– Жалеешь, что со мной связалась?
– Какая теперь разница… – не сразу отозвалась Настя.
– Не уедешь? – наконец решился спросить он.
В ответ – тишина. Только мышь скреблась за невидимой печью. Наконец Настя что-то прошептала. Илья не понял:
– Что говоришь?
– Говорю – куда теперь ехать? Дети…
Больше он не стал ни о чем спрашивать. Еще и порадовался, по молодости и глупости, что не пришлось каяться перед женой, да еще в том, что другим всегда сходило с рук. До рассвета они промолчали. Позже Илья пожалел об этом, поняв, что не таким должен был быть их разговор, но тогда ему был двадцать один год.
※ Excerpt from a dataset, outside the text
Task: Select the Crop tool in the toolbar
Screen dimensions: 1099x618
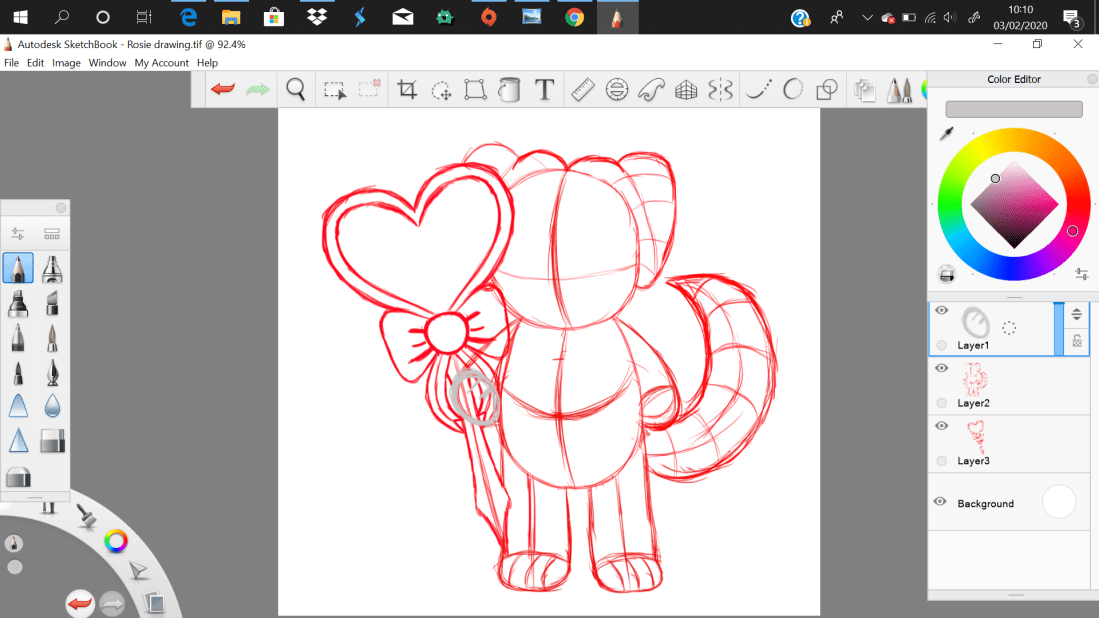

Вот тогда и надо было заканчивать с кочевьем. Тем более что все равно больше года просидели на месте. Тем более что весь табор, снова приехавший в Смоленск зимовать, жужжал, как улей, и сплетничал от мала до велика, увидев у Смоляковых двоих детей с разницей в четыре месяца. Впрямую задавать вопросы ни Илье, ни Насте не решались, но за глаза наболтались досыта. Варька сорвала себе голос, скандаля с цыганками: «Вороны! Не ваше дело! Молчали бы, у самих мужики – кобели заулошные!» Но разве можно было заткнуть все рты? И даже после этого Илья не смог уйти из табора. Пришла весна, и снова – дороги, снова – ярмарки и базары, снова – конные рынки, лошади, упряжь, магарыч по кабакам, снова – теплые ночи, догорающие угли, луна, падающая за реку, Настин голос: «Ах, разлетелись-раскачались…» Она опять начала петь по вечерам, улыбалась, когда Илья вступал вторым голосом, и ему даже начало казаться, что жена все-таки простила его.
Илья боялся, что Настя невзлюбит Дашку, но этот страх прошел после того, как Варька потихоньку рассказала ему, как она – бездетная – просила Настю отдать ей младенца. Настя отказалась наотрез, не тронувшись даже Варькиными слезами – а та плакала нечасто! – и оказалась права: своих дочерей у них с Ильей не получилось. Дашка росла здоровой, рано встала на ножки, темный пух на ее головке сменился каштановыми кольцами, черные глазки весело светились, а вопила она втрое громче Гришки, обещая стать хорошей певицей. Настя, казалось, окончательно смирилась с кочевой жизнью. Еще два года они прожили при таборе. А потом, видимо, у господа бога лопнуло терпение по отношению к цыгану Илье Смоляко.
То лето было душным, грозовым. Табор тащился по кубанской степи на ярмарку в Ростов. В воздухе над дорогой с утра до позднего вечера висело желтое марево, от жары шатались даже лошади, медведь и вовсе отказывался идти, укладываясь в горячую пыль и свешивая на сторону язык, босые ноги цыганок трескались до крови. Табор растянулся вдоль дороги, как рассыпавшиеся далеко друг от друга бусины, цыгане уже не могли ни петь, ни разговаривать, а только таращились мутными от духоты глазами на кибитку вожака, ожидая остановки. А впереди, как назло, не попадалось ни реки, ни прудика.